RECORDS FOR THIS TASK ▸
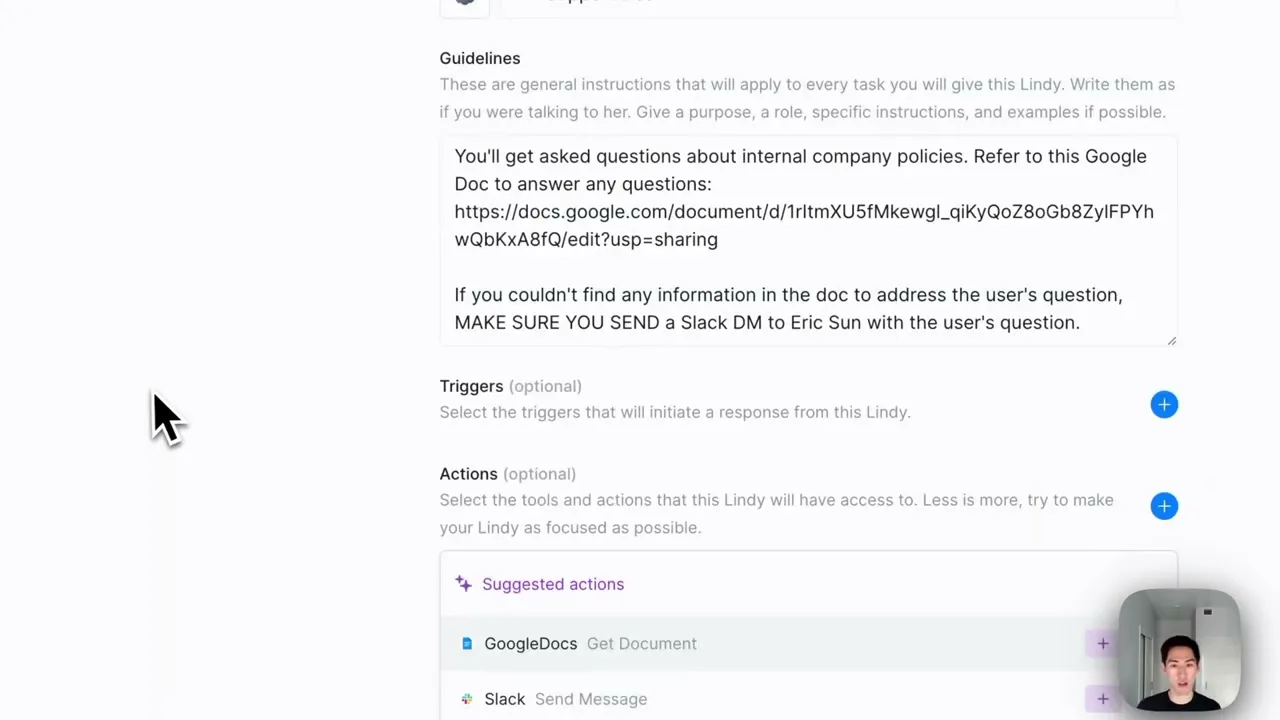Screen dimensions: 1280x720
Task: Click the guidelines text ending 'user's question.'
Action: (x=788, y=308)
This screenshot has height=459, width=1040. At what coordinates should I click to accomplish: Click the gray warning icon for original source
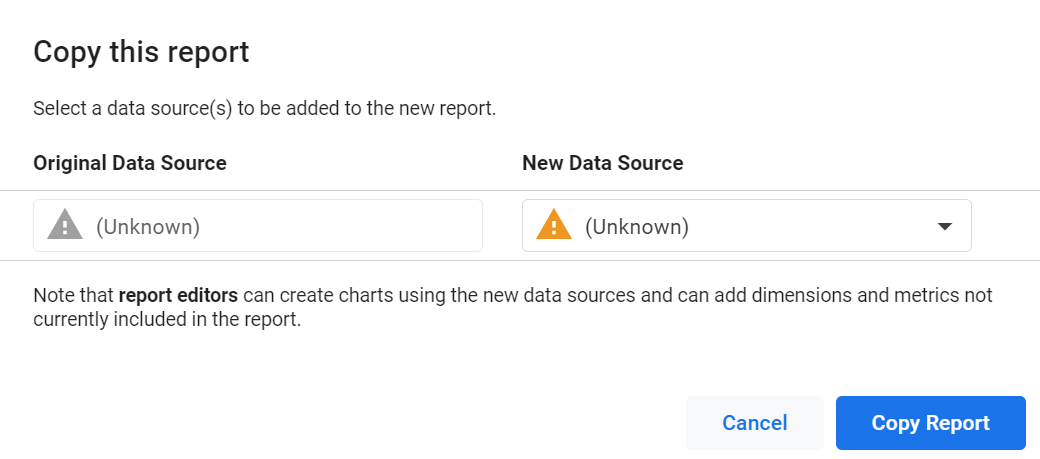click(65, 226)
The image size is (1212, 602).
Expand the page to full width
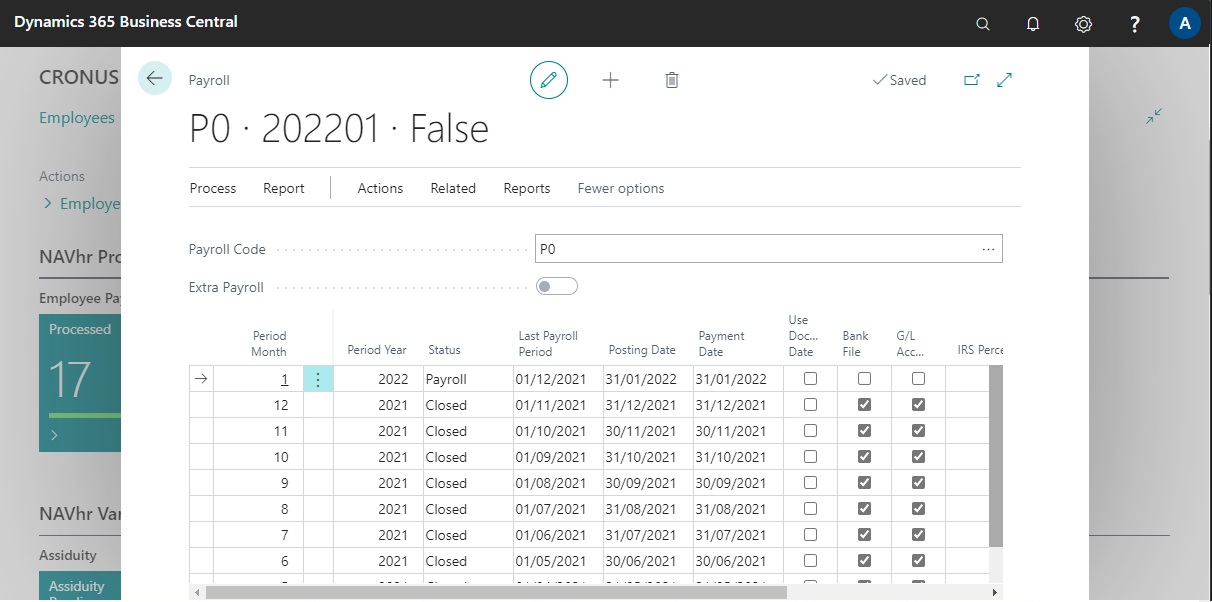point(1005,80)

ACTION ITEM ▸
Output nothing except the lines from the one containing "This screenshot has" through the final line of the entries, repeated exactly and free of pictures.

OUTPUT FOR THIS EXERCISE ▸
This screenshot has height=459, width=1040. At what coordinates should I click to accomplish: Click the gray warning icon for original source
click(65, 226)
The image size is (1212, 602).
Expand the page to full width
point(1005,80)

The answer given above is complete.